Only these lines of the data below are wanted: the one with "The width and height of the screenshot is (1447, 814).", the one with "Task: Open download page for linuxserver/emby", and any lines between them, each repeated exactly.
*** Data ***
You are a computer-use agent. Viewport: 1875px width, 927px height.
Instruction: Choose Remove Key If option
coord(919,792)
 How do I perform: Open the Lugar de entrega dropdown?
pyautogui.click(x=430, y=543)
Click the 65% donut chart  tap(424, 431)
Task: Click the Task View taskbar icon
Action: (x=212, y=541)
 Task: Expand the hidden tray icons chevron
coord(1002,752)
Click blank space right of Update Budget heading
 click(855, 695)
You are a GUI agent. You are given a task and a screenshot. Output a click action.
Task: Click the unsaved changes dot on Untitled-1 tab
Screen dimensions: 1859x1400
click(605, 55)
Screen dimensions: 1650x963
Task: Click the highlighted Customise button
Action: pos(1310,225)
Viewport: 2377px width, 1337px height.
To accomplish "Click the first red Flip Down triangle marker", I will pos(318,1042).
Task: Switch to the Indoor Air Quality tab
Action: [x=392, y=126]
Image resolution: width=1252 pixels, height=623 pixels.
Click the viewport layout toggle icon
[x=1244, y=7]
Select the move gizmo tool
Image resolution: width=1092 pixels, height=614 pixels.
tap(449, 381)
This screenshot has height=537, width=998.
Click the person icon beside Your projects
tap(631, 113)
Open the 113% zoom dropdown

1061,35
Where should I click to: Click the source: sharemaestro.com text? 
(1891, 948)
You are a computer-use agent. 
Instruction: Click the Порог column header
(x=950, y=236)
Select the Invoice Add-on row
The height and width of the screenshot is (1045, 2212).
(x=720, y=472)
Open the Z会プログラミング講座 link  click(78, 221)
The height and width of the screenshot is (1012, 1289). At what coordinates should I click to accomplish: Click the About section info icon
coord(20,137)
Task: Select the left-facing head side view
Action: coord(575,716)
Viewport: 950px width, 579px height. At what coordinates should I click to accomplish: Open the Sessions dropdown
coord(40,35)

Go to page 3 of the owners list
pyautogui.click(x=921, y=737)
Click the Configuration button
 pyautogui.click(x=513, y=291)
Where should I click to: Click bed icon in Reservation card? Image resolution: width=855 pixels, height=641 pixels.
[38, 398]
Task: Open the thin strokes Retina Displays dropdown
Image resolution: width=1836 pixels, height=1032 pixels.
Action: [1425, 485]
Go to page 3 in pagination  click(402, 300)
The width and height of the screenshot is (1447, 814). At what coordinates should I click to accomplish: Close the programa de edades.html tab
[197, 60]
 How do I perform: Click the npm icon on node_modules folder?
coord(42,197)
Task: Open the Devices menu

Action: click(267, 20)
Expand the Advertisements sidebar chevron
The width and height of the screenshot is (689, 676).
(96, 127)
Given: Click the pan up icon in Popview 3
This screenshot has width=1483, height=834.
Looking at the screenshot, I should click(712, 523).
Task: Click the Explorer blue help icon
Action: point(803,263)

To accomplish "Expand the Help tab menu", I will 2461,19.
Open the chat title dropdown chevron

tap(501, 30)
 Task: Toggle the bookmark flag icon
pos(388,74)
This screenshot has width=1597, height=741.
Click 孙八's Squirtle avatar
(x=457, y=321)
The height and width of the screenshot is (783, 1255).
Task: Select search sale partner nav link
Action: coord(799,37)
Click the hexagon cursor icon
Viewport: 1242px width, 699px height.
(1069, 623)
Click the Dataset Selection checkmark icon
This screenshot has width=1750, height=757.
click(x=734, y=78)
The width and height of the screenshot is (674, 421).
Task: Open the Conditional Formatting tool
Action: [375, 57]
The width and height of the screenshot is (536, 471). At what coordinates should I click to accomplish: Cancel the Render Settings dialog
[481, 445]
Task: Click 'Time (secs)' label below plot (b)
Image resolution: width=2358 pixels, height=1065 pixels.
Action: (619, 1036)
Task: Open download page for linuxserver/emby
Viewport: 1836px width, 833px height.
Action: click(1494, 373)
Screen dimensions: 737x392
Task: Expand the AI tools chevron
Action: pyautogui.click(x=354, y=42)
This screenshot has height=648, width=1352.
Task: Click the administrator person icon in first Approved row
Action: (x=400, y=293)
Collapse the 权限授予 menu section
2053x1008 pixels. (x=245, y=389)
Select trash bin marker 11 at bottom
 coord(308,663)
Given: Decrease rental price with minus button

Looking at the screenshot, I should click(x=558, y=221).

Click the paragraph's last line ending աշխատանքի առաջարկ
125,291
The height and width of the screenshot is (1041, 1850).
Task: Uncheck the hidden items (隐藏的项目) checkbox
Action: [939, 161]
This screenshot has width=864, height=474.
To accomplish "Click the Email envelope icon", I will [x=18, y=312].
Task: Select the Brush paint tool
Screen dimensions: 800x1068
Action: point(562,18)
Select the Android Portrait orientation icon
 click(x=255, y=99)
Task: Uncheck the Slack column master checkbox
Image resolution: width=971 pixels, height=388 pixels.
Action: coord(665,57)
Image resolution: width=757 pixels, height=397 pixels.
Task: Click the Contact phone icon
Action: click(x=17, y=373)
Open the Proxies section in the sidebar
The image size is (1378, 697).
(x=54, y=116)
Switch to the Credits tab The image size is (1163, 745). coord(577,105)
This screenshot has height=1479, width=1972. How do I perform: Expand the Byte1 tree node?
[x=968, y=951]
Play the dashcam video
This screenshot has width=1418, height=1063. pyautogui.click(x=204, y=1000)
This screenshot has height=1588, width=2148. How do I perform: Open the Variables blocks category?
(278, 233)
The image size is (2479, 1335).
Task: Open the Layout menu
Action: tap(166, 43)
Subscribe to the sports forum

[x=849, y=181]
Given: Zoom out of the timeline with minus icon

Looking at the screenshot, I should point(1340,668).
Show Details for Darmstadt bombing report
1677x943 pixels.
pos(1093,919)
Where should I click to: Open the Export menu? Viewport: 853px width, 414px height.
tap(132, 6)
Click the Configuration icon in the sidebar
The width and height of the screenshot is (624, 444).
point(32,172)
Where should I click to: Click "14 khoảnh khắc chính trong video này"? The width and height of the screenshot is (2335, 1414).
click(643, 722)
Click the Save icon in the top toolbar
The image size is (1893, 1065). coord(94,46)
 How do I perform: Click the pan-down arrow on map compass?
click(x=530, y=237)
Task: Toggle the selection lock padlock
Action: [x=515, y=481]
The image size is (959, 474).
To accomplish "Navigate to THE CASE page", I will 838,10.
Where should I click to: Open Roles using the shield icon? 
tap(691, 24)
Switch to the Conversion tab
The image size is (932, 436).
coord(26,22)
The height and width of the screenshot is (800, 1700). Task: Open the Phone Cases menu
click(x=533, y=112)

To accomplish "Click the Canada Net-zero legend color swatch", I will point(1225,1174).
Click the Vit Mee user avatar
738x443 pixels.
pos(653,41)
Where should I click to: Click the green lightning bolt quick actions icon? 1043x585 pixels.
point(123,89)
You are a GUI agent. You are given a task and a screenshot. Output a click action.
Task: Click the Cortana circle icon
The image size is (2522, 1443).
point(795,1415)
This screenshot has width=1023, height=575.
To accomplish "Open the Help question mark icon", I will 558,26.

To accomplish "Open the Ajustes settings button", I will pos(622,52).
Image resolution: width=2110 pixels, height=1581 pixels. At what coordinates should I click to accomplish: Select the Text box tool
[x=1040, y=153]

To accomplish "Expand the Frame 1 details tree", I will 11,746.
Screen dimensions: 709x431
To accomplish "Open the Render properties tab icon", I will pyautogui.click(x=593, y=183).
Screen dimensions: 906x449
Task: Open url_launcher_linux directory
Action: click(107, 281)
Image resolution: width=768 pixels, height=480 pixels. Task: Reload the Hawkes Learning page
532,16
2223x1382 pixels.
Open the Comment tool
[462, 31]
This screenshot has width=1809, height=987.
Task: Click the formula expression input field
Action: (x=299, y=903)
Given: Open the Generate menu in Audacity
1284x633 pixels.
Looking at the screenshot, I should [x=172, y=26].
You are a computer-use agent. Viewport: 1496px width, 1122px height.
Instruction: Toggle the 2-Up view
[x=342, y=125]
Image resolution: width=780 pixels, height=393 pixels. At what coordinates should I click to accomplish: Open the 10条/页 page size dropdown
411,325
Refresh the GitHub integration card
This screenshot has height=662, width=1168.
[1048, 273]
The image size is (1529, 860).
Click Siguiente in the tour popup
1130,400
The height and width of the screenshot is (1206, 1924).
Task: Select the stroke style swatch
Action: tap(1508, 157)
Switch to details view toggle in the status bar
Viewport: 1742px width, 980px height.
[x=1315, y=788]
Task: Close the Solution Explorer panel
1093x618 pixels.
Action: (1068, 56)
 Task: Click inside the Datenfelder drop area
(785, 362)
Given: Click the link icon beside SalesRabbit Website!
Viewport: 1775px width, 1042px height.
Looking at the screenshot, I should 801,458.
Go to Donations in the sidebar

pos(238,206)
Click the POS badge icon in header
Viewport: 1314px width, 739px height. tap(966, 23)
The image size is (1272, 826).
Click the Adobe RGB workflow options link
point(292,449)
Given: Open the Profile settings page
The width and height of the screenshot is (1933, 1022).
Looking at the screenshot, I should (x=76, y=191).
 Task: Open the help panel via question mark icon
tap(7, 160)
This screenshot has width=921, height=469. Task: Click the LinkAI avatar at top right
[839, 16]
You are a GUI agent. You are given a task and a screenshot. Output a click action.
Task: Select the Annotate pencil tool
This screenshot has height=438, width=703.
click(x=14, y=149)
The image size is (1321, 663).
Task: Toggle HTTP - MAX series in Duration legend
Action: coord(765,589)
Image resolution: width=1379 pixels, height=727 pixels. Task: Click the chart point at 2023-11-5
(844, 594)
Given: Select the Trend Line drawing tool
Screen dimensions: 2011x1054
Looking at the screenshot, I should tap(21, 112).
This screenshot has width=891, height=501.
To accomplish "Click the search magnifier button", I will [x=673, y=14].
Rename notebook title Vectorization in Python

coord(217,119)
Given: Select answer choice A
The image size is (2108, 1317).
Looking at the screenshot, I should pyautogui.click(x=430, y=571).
*** End of Data ***
• **Task result**:
The width and height of the screenshot is (1447, 814). At what coordinates should I click to accomplish: Close the programa de edades.html tab
[197, 60]
 How do I perform: Click the npm icon on node_modules folder?
coord(42,197)
Task: Open the Devices menu

Action: click(267, 20)
Expand the Advertisements sidebar chevron
The width and height of the screenshot is (689, 676).
(96, 127)
Given: Click the pan up icon in Popview 3
This screenshot has width=1483, height=834.
Looking at the screenshot, I should click(712, 523).
Task: Click the Explorer blue help icon
Action: point(803,263)

To accomplish "Expand the Help tab menu", I will 2461,19.
Open the chat title dropdown chevron

tap(501, 30)
 Task: Toggle the bookmark flag icon
pos(388,74)
This screenshot has width=1597, height=741.
Click 孙八's Squirtle avatar
(x=457, y=321)
The height and width of the screenshot is (783, 1255).
Task: Select search sale partner nav link
Action: coord(799,37)
Click the hexagon cursor icon
Viewport: 1242px width, 699px height.
(1069, 623)
Click the Dataset Selection checkmark icon
This screenshot has width=1750, height=757.
click(x=734, y=78)
The width and height of the screenshot is (674, 421).
Task: Open the Conditional Formatting tool
Action: [375, 57]
The width and height of the screenshot is (536, 471). At what coordinates should I click to accomplish: Cancel the Render Settings dialog
[481, 445]
Task: Click 'Time (secs)' label below plot (b)
Image resolution: width=2358 pixels, height=1065 pixels.
Action: (619, 1036)
Task: Open download page for linuxserver/emby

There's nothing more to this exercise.